British oil and gas company BG Group, under pressure after a series of setbacks, delivered better-than-expected quarterly earnings on Thursday and gave reassurance that its huge growth projects were on track.
The company last year unnerved investors when it downgraded its 2013 production forecast, blaming issues at fields in the North Sea and Egypt, and then conceded earlier this year that it would miss a 2015 target.
BG's new chief executive Chris Finlayson, who took over from long-serving Frank Chapman at the end of 2012, said that a $20.4 billion project in Australia, QCLNG, was on track to start-up next year and added that oil developments in Brazil were also going to plan.

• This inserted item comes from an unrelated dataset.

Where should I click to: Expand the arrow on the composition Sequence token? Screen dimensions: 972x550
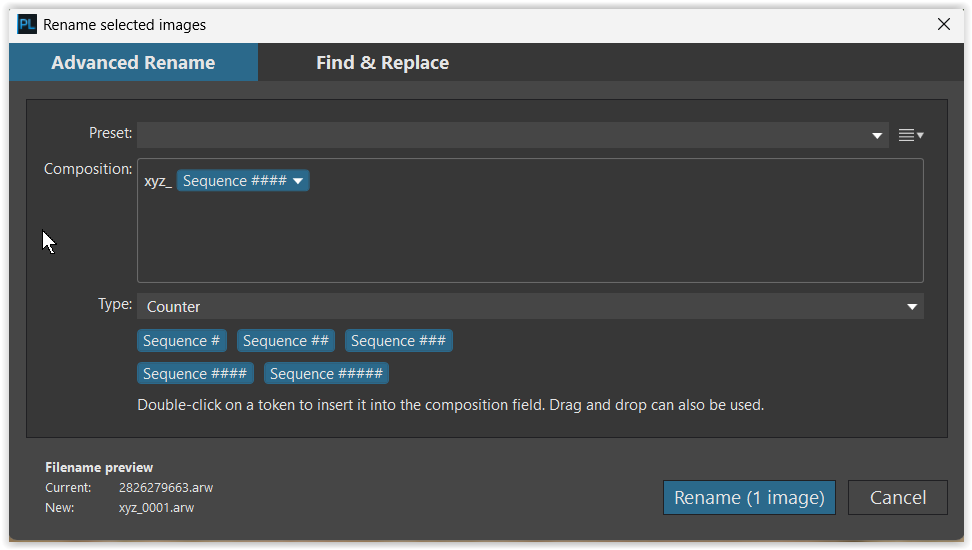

"We have made a good start to the year. I am encouraged by the progress we are making against our remaining 2013 targets," he said in a statement.
The reassurance on projects comes two weeks before a BG strategy update, which will be the new chief executive's opportunity to sketch out his plans for the company.
BG's earnings of $1.183 billion in the first three months of the year were ahead of a company-supplied consensus forecast of $1.098 billion but 3 percent lower than the same period last year.
The drop in earnings was a result of a 3 percent fall in production due to a North Sea field being closed for some of the quarter and ongoing difficulties with output in Egypt, and on higher costs linked to rising royalty payments.
BG said on Wednesday that it was moving ahead with plans to build an LNG project in Tanzania after more successful gas flow results, and would present the government with proposed locations for it in the coming months.
Shares in BG, which are down 25 percent compared to where they were a year ago, closed at 1,089.5 pence on Wednesday.